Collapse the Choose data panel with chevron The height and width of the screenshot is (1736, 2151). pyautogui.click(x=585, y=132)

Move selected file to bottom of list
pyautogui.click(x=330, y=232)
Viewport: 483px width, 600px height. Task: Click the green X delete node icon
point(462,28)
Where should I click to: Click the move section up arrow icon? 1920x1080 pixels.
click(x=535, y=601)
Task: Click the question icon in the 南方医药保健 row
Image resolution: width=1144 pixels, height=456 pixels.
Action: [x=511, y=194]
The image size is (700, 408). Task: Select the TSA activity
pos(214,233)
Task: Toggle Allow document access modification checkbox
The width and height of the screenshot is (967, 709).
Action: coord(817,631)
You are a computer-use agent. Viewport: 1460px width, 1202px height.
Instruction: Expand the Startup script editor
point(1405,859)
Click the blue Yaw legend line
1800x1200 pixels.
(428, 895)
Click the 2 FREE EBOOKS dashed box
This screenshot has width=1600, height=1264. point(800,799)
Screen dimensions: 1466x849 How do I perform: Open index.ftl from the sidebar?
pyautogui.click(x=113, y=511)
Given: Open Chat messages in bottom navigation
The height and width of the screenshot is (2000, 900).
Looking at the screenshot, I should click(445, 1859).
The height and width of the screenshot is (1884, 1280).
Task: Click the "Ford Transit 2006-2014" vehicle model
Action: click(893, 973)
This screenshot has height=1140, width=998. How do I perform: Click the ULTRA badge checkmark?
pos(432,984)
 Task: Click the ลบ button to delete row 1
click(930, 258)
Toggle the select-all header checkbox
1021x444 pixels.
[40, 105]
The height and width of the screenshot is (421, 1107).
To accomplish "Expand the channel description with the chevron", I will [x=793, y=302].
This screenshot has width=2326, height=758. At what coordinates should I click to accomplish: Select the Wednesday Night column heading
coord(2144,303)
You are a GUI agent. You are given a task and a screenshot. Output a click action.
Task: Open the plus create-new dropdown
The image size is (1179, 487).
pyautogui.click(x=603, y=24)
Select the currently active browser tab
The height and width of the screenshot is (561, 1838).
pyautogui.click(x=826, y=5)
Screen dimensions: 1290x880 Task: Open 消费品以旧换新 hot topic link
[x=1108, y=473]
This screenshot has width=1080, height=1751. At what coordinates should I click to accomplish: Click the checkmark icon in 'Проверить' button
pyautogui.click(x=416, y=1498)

-- Exercise task --
Render every line of the rows above as a Markdown table with the columns Nr and Entry, numbering each line in order and skipping any blank ones.

-- Finished exercise --
| Nr | Entry |
|---|---|
| 1 | Collapse the Choose data panel with chevron The height and width of the screenshot is (1736, 2151). pyautogui.click(x=585, y=132) |
| 2 | Move selected file to bottom of list |
| 3 | pyautogui.click(x=330, y=232) |
| 4 | Viewport: 483px width, 600px height. Task: Click the green X delete node icon |
| 5 | point(462,28) |
| 6 | Where should I click to: Click the move section up arrow icon? 1920x1080 pixels. |
| 7 | click(x=535, y=601) |
| 8 | Task: Click the question icon in the 南方医药保健 row |
| 9 | Image resolution: width=1144 pixels, height=456 pixels. |
| 10 | Action: [x=511, y=194] |
| 11 | The image size is (700, 408). Task: Select the TSA activity |
| 12 | pos(214,233) |
| 13 | Task: Toggle Allow document access modification checkbox |
| 14 | The width and height of the screenshot is (967, 709). |
| 15 | Action: coord(817,631) |
| 16 | You are a computer-use agent. Viewport: 1460px width, 1202px height. |
| 17 | Instruction: Expand the Startup script editor |
| 18 | point(1405,859) |
| 19 | Click the blue Yaw legend line |
| 20 | 1800x1200 pixels. |
| 21 | (428, 895) |
| 22 | Click the 2 FREE EBOOKS dashed box |
| 23 | This screenshot has width=1600, height=1264. point(800,799) |
| 24 | Screen dimensions: 1466x849 How do I perform: Open index.ftl from the sidebar? |
| 25 | pyautogui.click(x=113, y=511) |
| 26 | Given: Open Chat messages in bottom navigation |
| 27 | The height and width of the screenshot is (2000, 900). |
| 28 | Looking at the screenshot, I should click(445, 1859). |
| 29 | The height and width of the screenshot is (1884, 1280). |
| 30 | Task: Click the "Ford Transit 2006-2014" vehicle model |
| 31 | Action: click(893, 973) |
| 32 | This screenshot has height=1140, width=998. How do I perform: Click the ULTRA badge checkmark? |
| 33 | pos(432,984) |
| 34 |  Task: Click the ลบ button to delete row 1 |
| 35 | click(930, 258) |
| 36 | Toggle the select-all header checkbox |
| 37 | 1021x444 pixels. |
| 38 | [40, 105] |
| 39 | The height and width of the screenshot is (421, 1107). |
| 40 | To accomplish "Expand the channel description with the chevron", I will [x=793, y=302]. |
| 41 | This screenshot has width=2326, height=758. At what coordinates should I click to accomplish: Select the Wednesday Night column heading |
| 42 | coord(2144,303) |
| 43 | You are a GUI agent. You are given a task and a screenshot. Output a click action. |
| 44 | Task: Open the plus create-new dropdown |
| 45 | The image size is (1179, 487). |
| 46 | pyautogui.click(x=603, y=24) |
| 47 | Select the currently active browser tab |
| 48 | The height and width of the screenshot is (561, 1838). |
| 49 | pyautogui.click(x=826, y=5) |
| 50 | Screen dimensions: 1290x880 Task: Open 消费品以旧换新 hot topic link |
| 51 | [x=1108, y=473] |
| 52 | This screenshot has width=1080, height=1751. At what coordinates should I click to accomplish: Click the checkmark icon in 'Проверить' button |
| 53 | pyautogui.click(x=416, y=1498) |